Newspaper reports this week said the Indian Army is all set to procure 200 U.S.-built AeroVironment RQ-11 Raven hand launched drones for infantry units, part of a furious but familiar flurry of procurements amidst border tensions with China in Ladakh. The reports have raised questions over whether the Indian government really needs to import basic unmanned systems of the kind that are already available in country — and are, in fact, in final stages of field evaluations by the Indian Army itself.
While the Indian Army hasn’t commented on reported plans to import 200 Raven drones, the RQ-11 is not an unfamiliar product to the force.
The Indian Army got its first taste of the RQ-11 Raven in 2010 during an iteration of the Yudh Abhyas joint exercises in Babina, India, and has gotten hands on experience with the system often in exercises that have followed.

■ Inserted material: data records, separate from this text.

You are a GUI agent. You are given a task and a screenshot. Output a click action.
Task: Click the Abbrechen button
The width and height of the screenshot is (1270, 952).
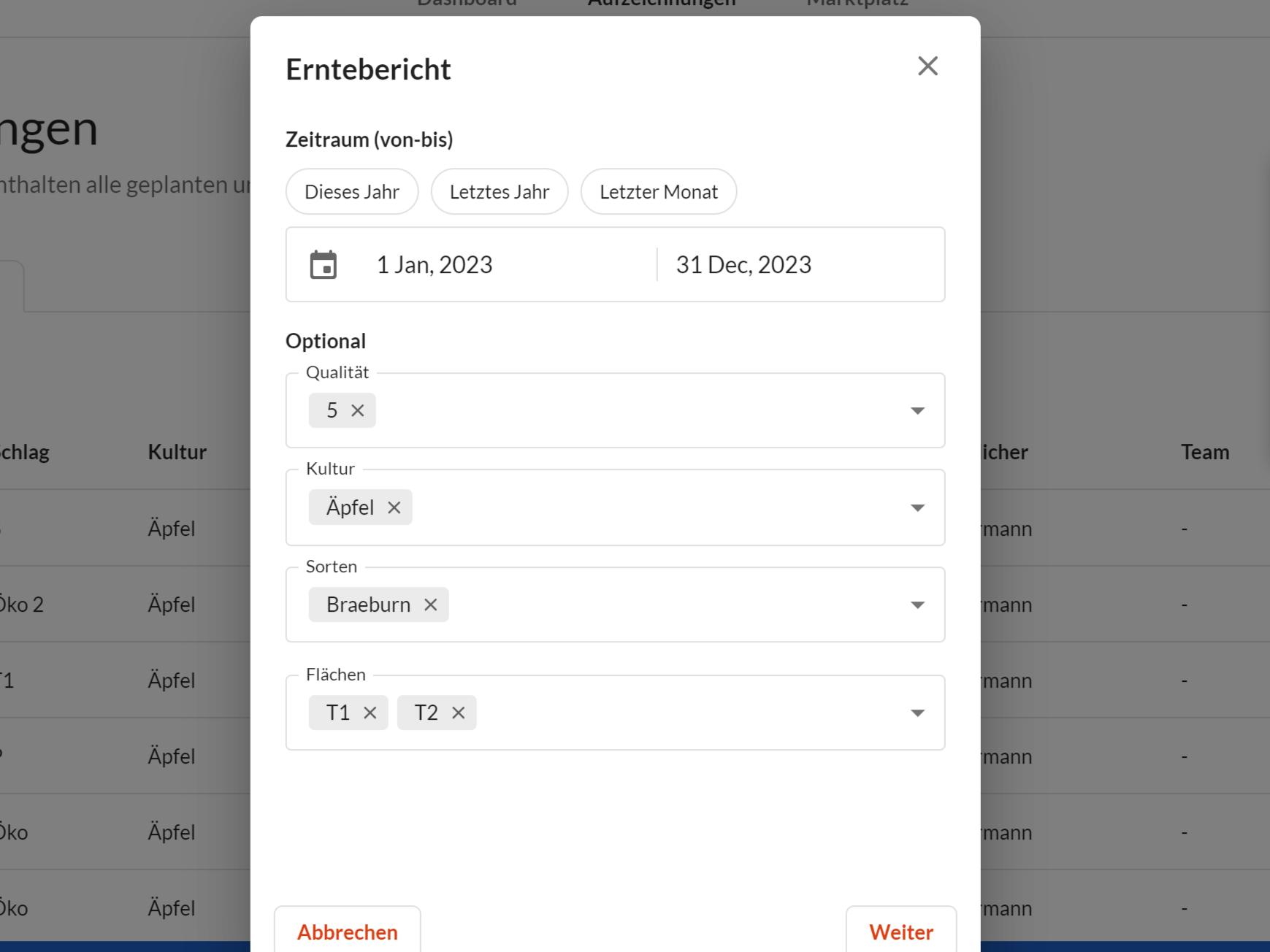[x=348, y=932]
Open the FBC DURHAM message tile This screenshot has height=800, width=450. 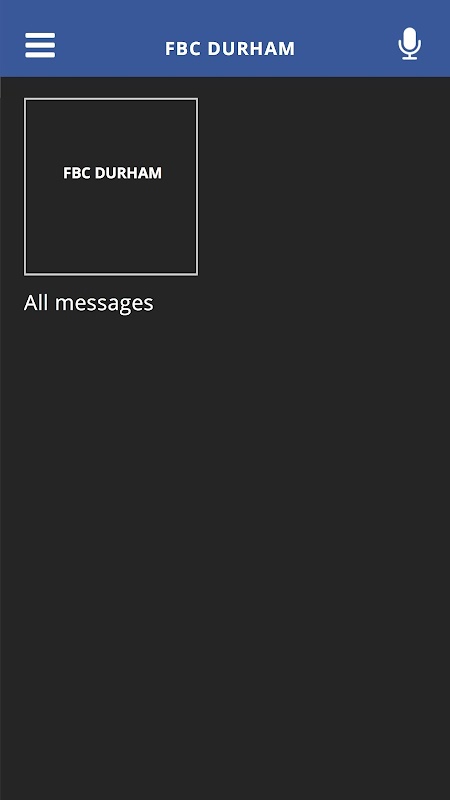click(111, 187)
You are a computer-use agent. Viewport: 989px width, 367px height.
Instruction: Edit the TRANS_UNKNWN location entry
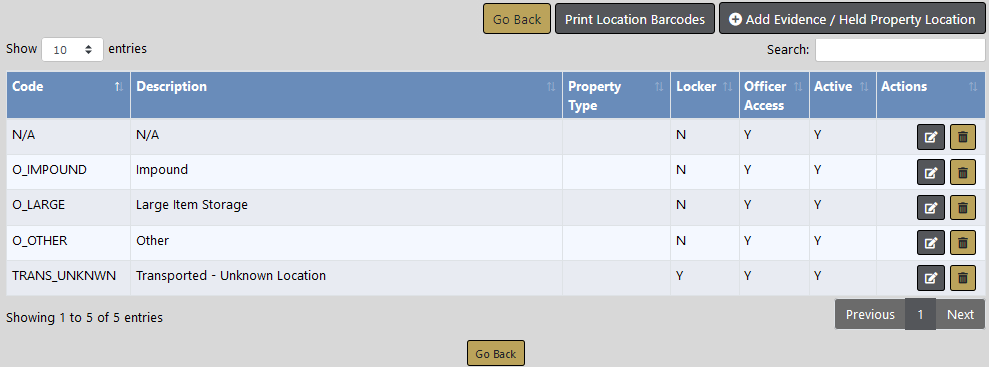click(931, 278)
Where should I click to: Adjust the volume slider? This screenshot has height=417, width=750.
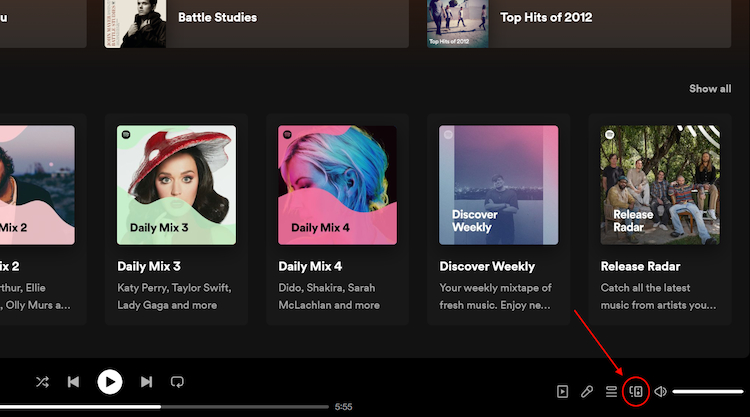click(x=707, y=391)
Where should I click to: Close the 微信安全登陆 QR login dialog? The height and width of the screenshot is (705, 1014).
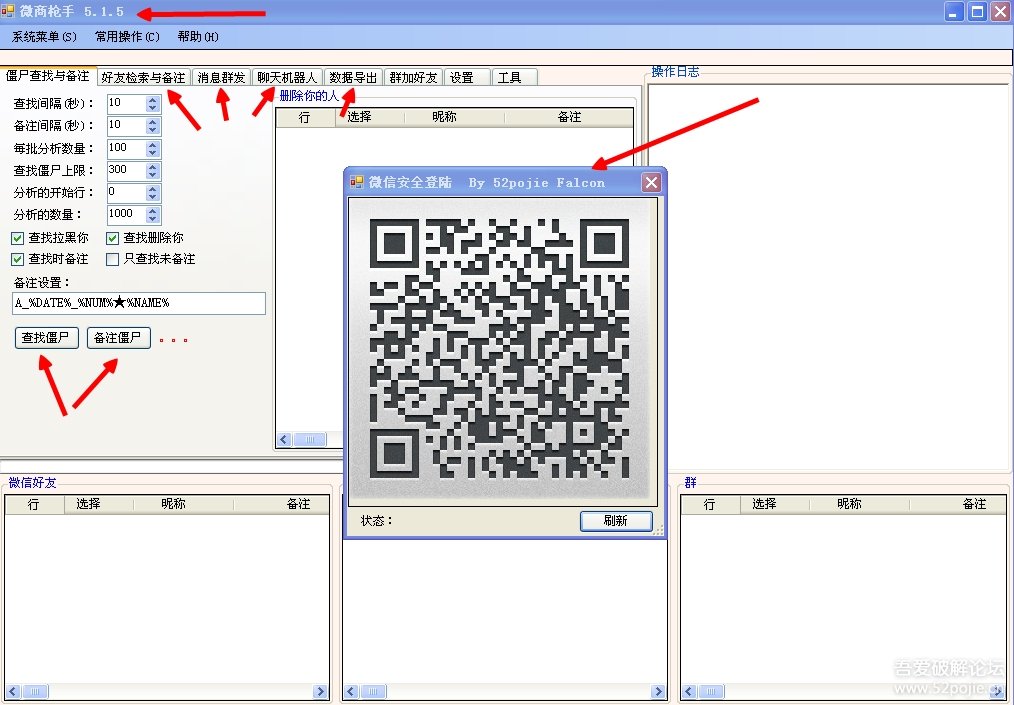point(651,182)
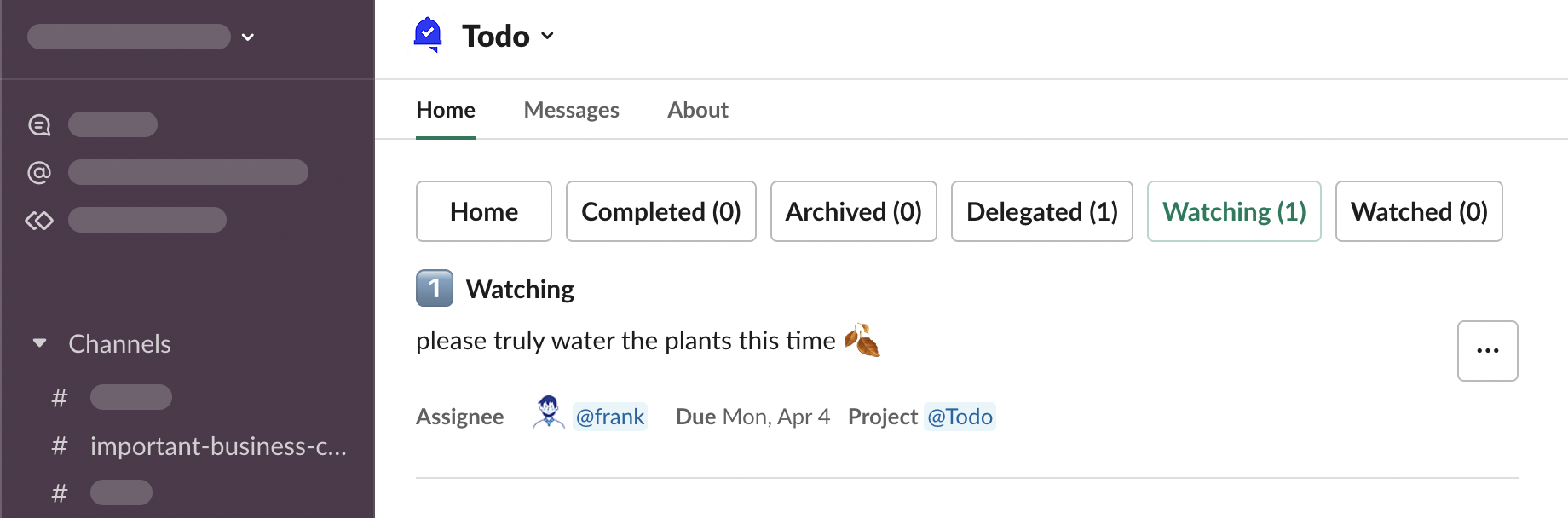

Demonstrations of the Raven played an important role at the time in persuading the Indian Army that it needed infantry man-portable hand-launched drones. Importantly, if the Indian Army does proceed with reported plans to contract the Raven, it would plainly mean things have come full circle at the highest levels, delivering on something agreed upon five years ago. The Raven was actually explicitly listed in the 10-year India-US defence cooperation framework in 2015.
The Indian Army hasn’t officially commented on the reported Raven import plan, though it comes at a time when the Directorate of Infantry is near completing an evaluation of two comparable Indian-built drone systems to meet a requirement under the Mini-UAV (MUAV) program. As of December 2019, two Indian companies — Tata Advances Systems Ltd (TASL) and IdeaForge — have emerged finalists, though it hasn’t made any forward movement in the last six months, possibly owing to the Covid19 pandemic.
The product fielded by IdeaForge is the Switch VTOL/fixed-wing hybrid drone, seen in the video above undergoing trials in the Ladakh theatre. The drone is being pitched as a flexible ‘all terrain dominator’ that builds on the success of the Netra quadcopter family already popular with the Indian forces and paramilitary. IdeaForge is betting on both its existing relationships as well as the Switch’s unique hybrid flight features to swing a deal.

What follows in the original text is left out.